-- Start DOCUMENT EXTRACT --

# Deep Learning - Exercise 12

The aim of the lecture is to get an overview of possibilities in the generative artificial intelligence (GenAI) domain

## 🔎 Do you know any famous models from this area?

* We will use [Huggingface](https://huggingface.co/) library

![meme01](https://github.com/rasvob/VSB-FEI-Deep-Learning-Exercises/blob/main/images/ai_meme_02.jpg?raw=true)

## ⚡ Let's install the basic libraries first

* We will use HuggingFace library for the **Stable Diffusion** model
    * https://huggingface.co/stabilityai/stable-diffusion-xl-base-1.0
    * 🔎 What is a **Text-to-Image** task?

* You can download pre-trained models from the Hub and use them leveraging simple unified API
    * But I get that you already know this 🙂

* The main one is `diffusers`
    * The `diffusers` library, developed by Hugging Face, is designed for running, training, and deploying diffusion models
    * 📌 They work by gradually denoising a signal from a random distribution to generate data that resembles the distribution of a training dataset

In [None]:
!pip install transformers diffusers
!pip install invisible_watermark transformers accelerate safetensors

## Running own Stable Diffusion instance is quite easy
* You just need to download the pretrained model and load it into the GPU
* There are many different models in the [HuggingFace Models Hub](https://huggingface.co/models)

-- End DOCUMENT EXTRACT --

__GOALS__.
**a.** Translate this sentence from the deep learning exercise into Spanish: "The `diffusers` library, developed by Hugging Face, is designed for running, training, and deploying diffusion models"
**b.** Reproduce word for word everything in the deep learning exercise from "# Deep Learning" down to "from this area?".

-- Start DATA LINES --

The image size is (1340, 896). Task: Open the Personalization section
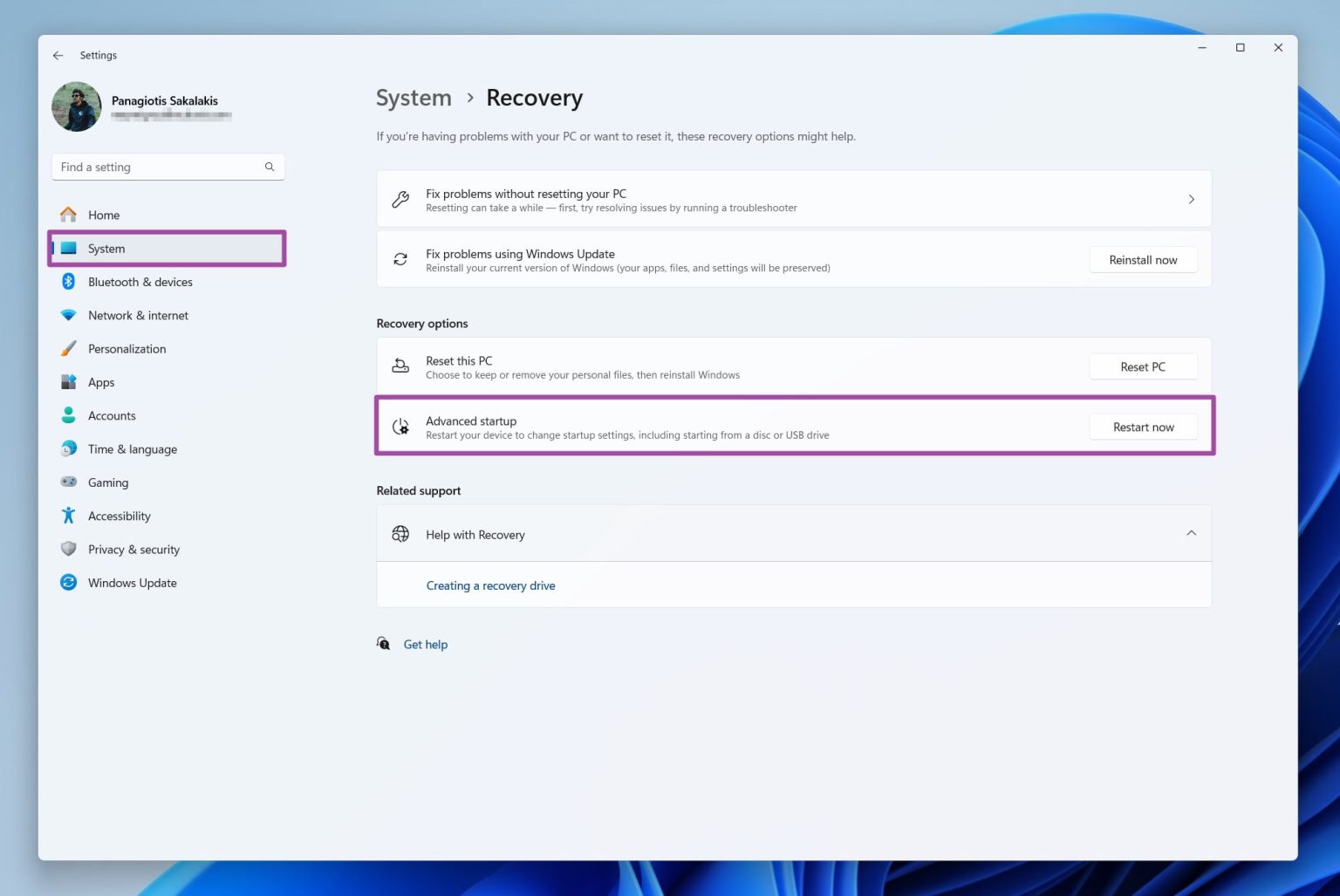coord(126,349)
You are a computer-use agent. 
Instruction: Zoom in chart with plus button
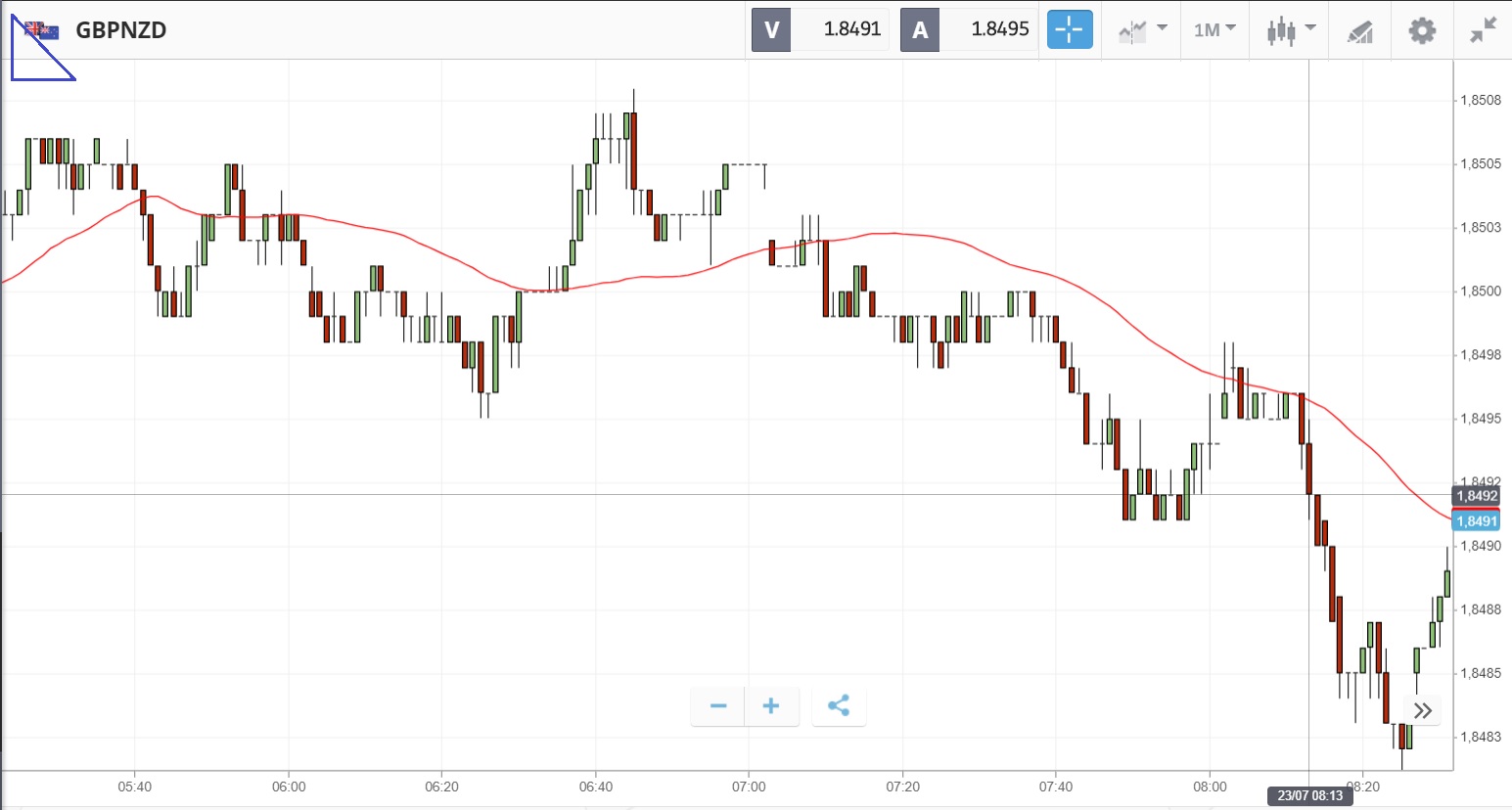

-- End DATA LINES --

__TASK-BY-TASK ANSWERS__.
**a.** La biblioteca `diffusers`, desarrollada por Hugging Face, está diseñada para ejecutar, entrenar y desplegar modelos de difusión.

**b.**
# Deep Learning - Exercise 12

The aim of the lecture is to get an overview of possibilities in the generative artificial intelligence (GenAI) domain

## 🔎 Do you know any famous models from this area?